What to work on>
In the material below, identify each line bearing the word "Cafe". Reproduce those lines.

Data for processing>

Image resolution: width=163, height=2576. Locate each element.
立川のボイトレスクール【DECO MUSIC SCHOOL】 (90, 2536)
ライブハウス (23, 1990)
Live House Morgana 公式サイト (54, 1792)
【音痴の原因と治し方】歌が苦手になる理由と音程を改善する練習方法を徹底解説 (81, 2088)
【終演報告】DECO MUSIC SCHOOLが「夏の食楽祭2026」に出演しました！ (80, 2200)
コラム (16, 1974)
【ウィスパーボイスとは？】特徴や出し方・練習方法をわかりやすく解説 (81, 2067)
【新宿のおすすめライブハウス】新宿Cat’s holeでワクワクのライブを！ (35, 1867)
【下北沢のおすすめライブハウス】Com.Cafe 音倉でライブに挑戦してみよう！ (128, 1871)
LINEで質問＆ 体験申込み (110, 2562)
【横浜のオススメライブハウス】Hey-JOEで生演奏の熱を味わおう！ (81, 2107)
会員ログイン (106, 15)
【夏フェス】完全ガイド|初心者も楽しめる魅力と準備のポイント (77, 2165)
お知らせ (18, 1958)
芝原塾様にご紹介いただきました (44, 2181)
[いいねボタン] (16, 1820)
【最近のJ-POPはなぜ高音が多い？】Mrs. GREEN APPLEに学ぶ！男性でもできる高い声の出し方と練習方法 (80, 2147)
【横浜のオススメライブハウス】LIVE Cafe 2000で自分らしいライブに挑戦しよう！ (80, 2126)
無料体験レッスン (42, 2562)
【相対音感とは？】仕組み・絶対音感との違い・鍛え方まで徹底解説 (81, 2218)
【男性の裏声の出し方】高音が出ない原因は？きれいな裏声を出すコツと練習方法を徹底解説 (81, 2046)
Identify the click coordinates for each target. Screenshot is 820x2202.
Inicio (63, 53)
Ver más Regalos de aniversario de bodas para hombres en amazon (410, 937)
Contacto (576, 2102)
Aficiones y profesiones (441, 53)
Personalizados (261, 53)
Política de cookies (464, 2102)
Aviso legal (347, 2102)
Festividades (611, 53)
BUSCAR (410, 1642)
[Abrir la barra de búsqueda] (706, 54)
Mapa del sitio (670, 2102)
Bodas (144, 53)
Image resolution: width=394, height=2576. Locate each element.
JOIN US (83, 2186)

Answer for the task>
【下北沢のおすすめライブハウス】Com.Cafe 音倉でライブに挑戦してみよう！ (128, 1871)
【横浜のオススメライブハウス】LIVE Cafe 2000で自分らしいライブに挑戦しよう！ (80, 2126)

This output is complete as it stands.